Some notes on General Relativity

I imagine space-time partitioned into simplexes. In three dimensions a simplex is a tetrahedron with four (=3+1) vertices. In four dimensional space-time it has five vertices. I presume the space within a simplex is flat—its Riemann curvature is 0. In n dimensions the curvature of a polyhedral complex is concentrated in its n-2 dimensional sub-complexes. The curvature of a polyhedron in 3D is at its point vertices. Regge has proposed the above ideas somewhere as a tool for studying Riemannian geometry and GR in particular.

The geometry of an n dimensional complex composed of simplices is completely determined by the length of the 1D edges. If we compute the 4D mesh for GR by holding in the machine a 3D time slice which is itself a 3D complex and compute forward in time then we match the ordinary causality concepts of physics and computation. The first question is what information must accompany such a slice besides the 3D geometry. This leads directly to issues of strength of equations, a subject that I have found obscure.

Digression on Strength of Equations

From Riemannian geometry we know that any symmetric positive definite tensor field (signature (1,1,1,1)) defines a metric for some Riemannian manifold. The above sloppy statement suggests the rigor that I plan here. A signature of (1,1,1,−1) applies to our space-time. That difference seems not to impact us for quite a while. We can thus think of a general manifold as having n(n+1)/2 degrees of freedom at each point.

Physics seems to specialize in second order differential equations. Including the first and second derivatives of the metric tensor

Einstein’s empty space equations
R_ij + (1/2)g_ijR = 0 selects a subset of these possible spaces. That would seem to place n(n+1)/2 constraints at each point.

The Initial Value Problem

Wald’s “General Relativity” says that a space-like 3-dimensional surface S cutting thru space-time has an intrinsic 3-dimensional curvature as well as an extrinsic curvature as it is embedded in 4-space. The extrinsic curvature is a symmetric tensor K_ab. Note that latin subscripts range over just three values. Consider a point at x^j in S and a plane there tangent to S. The distance (time interval) between another nearby point at x^j + dx^j in S and the plane is K_jkdx^jdx^k where j and k range over spatial dimensions.

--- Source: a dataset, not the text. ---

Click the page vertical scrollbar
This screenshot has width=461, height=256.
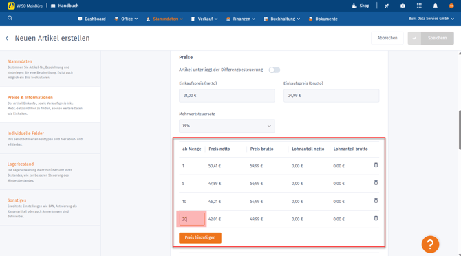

My intuition tells me that we need the full 4D stress-energy tensor T_ab as well. Some conditions are imposed on T_ab such as that the divergebce of the magnetic field be 0.

This rewarding presentation decomposes the 4D metric tensor into 1+3 dimensions thus:
ds² = −(α − β^aβ_a)dt² + 2β_adx^adt + g_abdx^adx^b
Scripts ‘a’ and ‘b’ range over three spatial dimensions.

and then the full Einstein equations for empty space:
∂_tg_ab = −2αK_ab + ∇_aβ_b + ∇_bβ_a
∂_tK_ab = −∇_a∇_bα + α(R_ab + K_abK − 2K_acK^c_b) + β^c∇_cK_ab + K_ca∇_bβ^c + K_cb∇_aβ^c

There are some things to say about these equations!: At each point in 3+1 space there are 6 values g_ab, three values β_a and one value α which account for the ten values of the 4D metric tensor. I presume that β_b = β^ag_ab, K = K_abg^ab and g^abg_bd = δ^a_c. ∇_a is the covariant derivative in the 3D space of S where g_ab rules. It does seem that the given time evolution equations indeed predict the future (and past) for the 3D geometry but are silent on α and β. It seems clear to me that we are free to evolve α and β to minimize mesh distortion. Such additional equations amount to coordinate conditions. α paces and β steers. I think that in fact that α and β might be calculated afresh each time step.